The UIGEA, also known as the Unlawful Internet Gambling Enforcement Act of 2006 is United States legislation. Adopted in 2006 amid dreams of regulating online gambling and thwarting underage gambling. The UIGEA has had almost 2 full years to prove its worth, which it has not done. Underage gambling is as rampant as ever. Instead instead of saving money, the piece of legislation often billed as being one of the “worst written sections of the US Code, has punched several new holes into the federal budget.
If you’re thinking about the money the US had to pay as damages to Antigua, forget about it. That’s small change compared to what it’ll cost to turn the banking industry into a law-enforcement agency. Something that the UIGEA requires although it doesn’t go into specifics on the matter to make things more interesting for those concerned). Another huge failure that can also be jotted up to the UIGEA is that it has essentially made online gambling more of a hazard for those still playing (and believe me there are plenty of US players still involved).

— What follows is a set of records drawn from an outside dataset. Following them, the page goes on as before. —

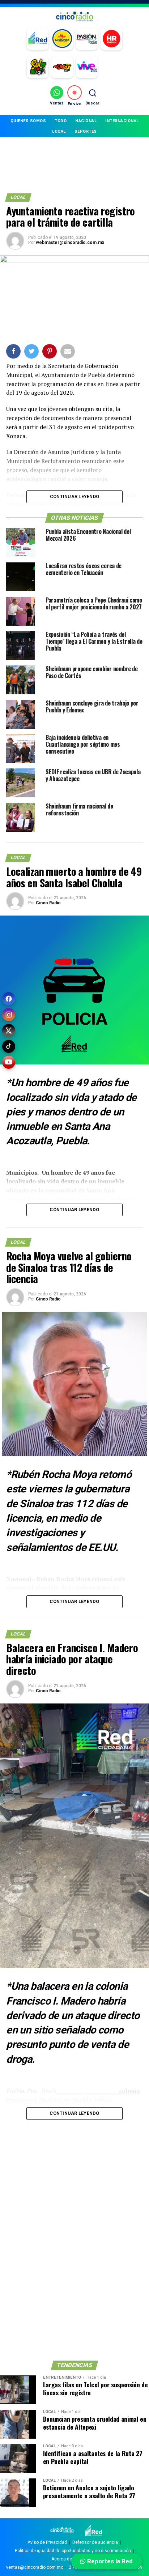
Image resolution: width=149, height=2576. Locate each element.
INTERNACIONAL (122, 121)
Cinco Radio (48, 902)
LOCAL (59, 131)
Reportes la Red (109, 2561)
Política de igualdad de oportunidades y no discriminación (73, 2550)
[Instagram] (8, 1014)
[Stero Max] (62, 67)
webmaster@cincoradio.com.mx (70, 242)
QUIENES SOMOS (28, 121)
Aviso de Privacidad (47, 2542)
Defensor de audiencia (95, 2542)
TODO (61, 121)
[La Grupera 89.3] (62, 39)
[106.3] (87, 67)
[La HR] (111, 39)
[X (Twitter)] (8, 1030)
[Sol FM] (37, 67)
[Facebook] (8, 998)
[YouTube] (8, 1062)
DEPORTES (85, 131)
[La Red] (37, 39)
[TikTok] (8, 1046)
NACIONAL (86, 121)
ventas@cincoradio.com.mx (34, 2567)
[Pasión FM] (87, 39)
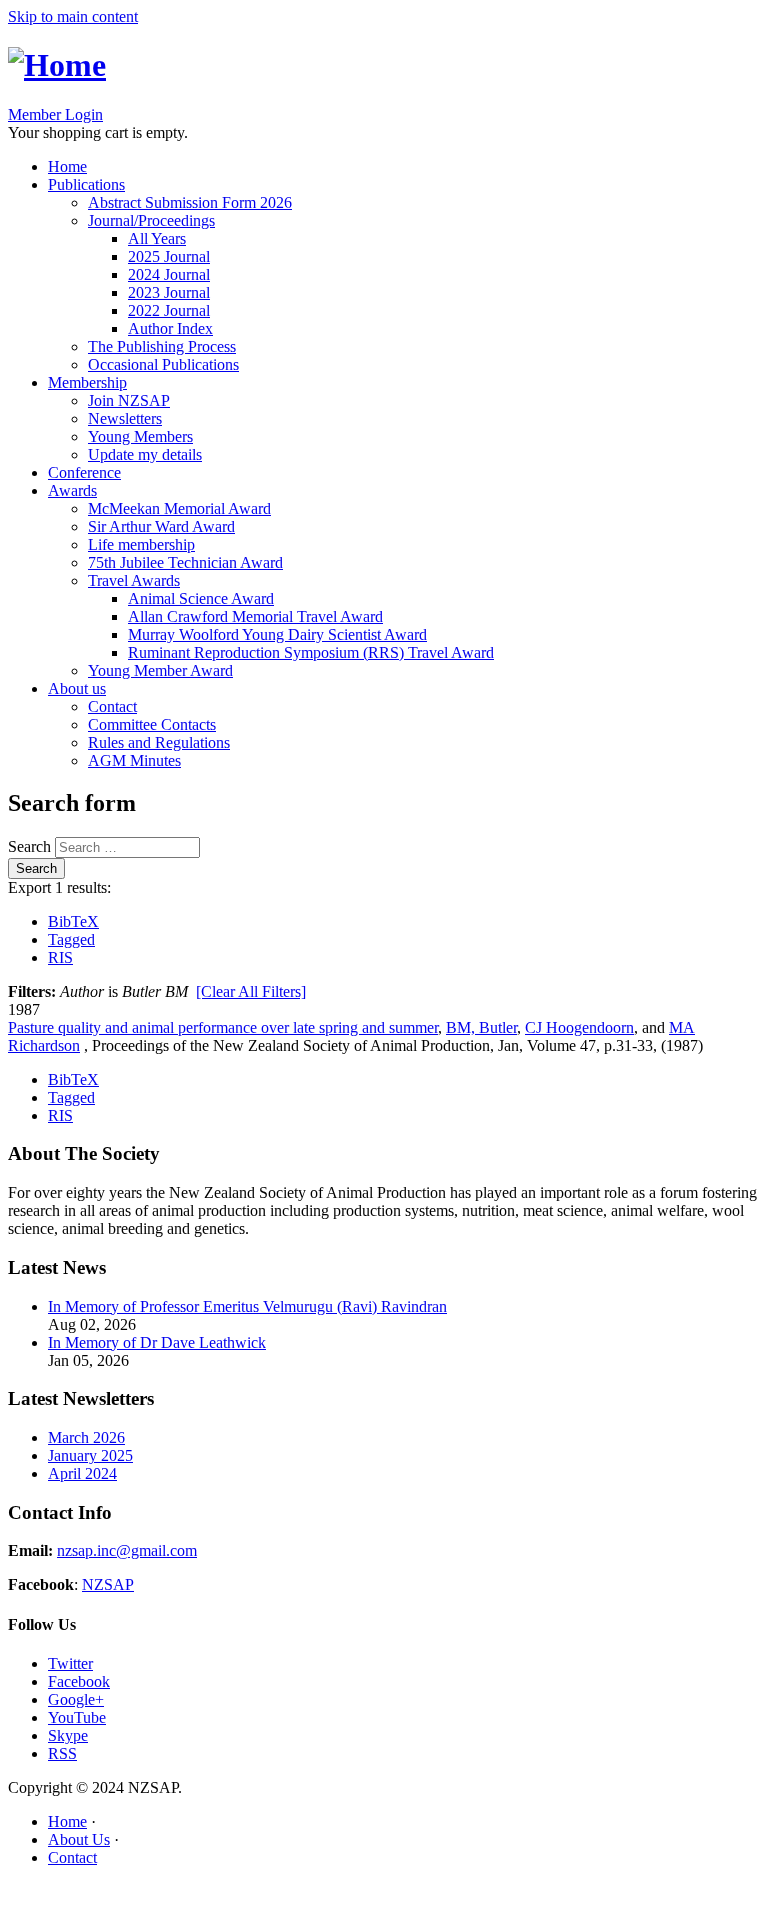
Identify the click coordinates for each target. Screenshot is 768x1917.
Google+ (76, 1699)
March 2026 (86, 1437)
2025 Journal (169, 256)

Effects of the UIGEA on Gambling in the USA
By scaring online gambling companies off, the UIGEA has effectively made it impossible for US players to seek justice in case they get sucked into a scam. Take the Ultimate Bet poker cheating scandal for instance. Ultimate Bet has dragged on the investigation for years with no likely conclusion in sight. They may as well sweep the whole thing under the rug. There would be no authority that could effectively intervene to hold them responsible.
The UIGEA is also causing problems for the Banking industry in terms of compliance. In view of the limited benefits it provides, the pressure is mounting towards having it repealed.

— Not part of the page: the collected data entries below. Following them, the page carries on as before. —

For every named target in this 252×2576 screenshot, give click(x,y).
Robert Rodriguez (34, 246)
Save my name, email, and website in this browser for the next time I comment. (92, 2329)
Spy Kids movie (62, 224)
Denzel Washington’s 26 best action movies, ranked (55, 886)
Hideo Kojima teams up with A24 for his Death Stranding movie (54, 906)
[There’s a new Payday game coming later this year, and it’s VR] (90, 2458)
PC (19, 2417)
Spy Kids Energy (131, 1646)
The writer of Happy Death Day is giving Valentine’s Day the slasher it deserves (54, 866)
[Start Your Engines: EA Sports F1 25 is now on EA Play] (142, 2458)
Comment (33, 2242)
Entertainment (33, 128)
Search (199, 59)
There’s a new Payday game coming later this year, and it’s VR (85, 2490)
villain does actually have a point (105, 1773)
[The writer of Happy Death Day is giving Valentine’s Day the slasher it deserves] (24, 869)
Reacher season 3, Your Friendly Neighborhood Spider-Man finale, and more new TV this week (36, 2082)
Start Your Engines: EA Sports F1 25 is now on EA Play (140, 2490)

After the Main Event of the 2008 WSOP began with a speech on how opposition to the bill is growing within Congress. The UIGEA has been the target of a steady flow of bigger and smaller jabs.
Congressman James McDermott introduced a bill which seeks to turn online gambling and poker into a source of revenue for the federal budget. It sets the amount which can be potentially acquired this way to $8- 42 billion. Money money which would be spent on foster-program participants. Also the reeducation of the workforce which is the hardest hit by the unfavorable economic conditions.
The bottom line is that more and more people want the UIGEA repealed. It is the most ambiguous and difficult to decipher gambling law ever to be passed in the USA.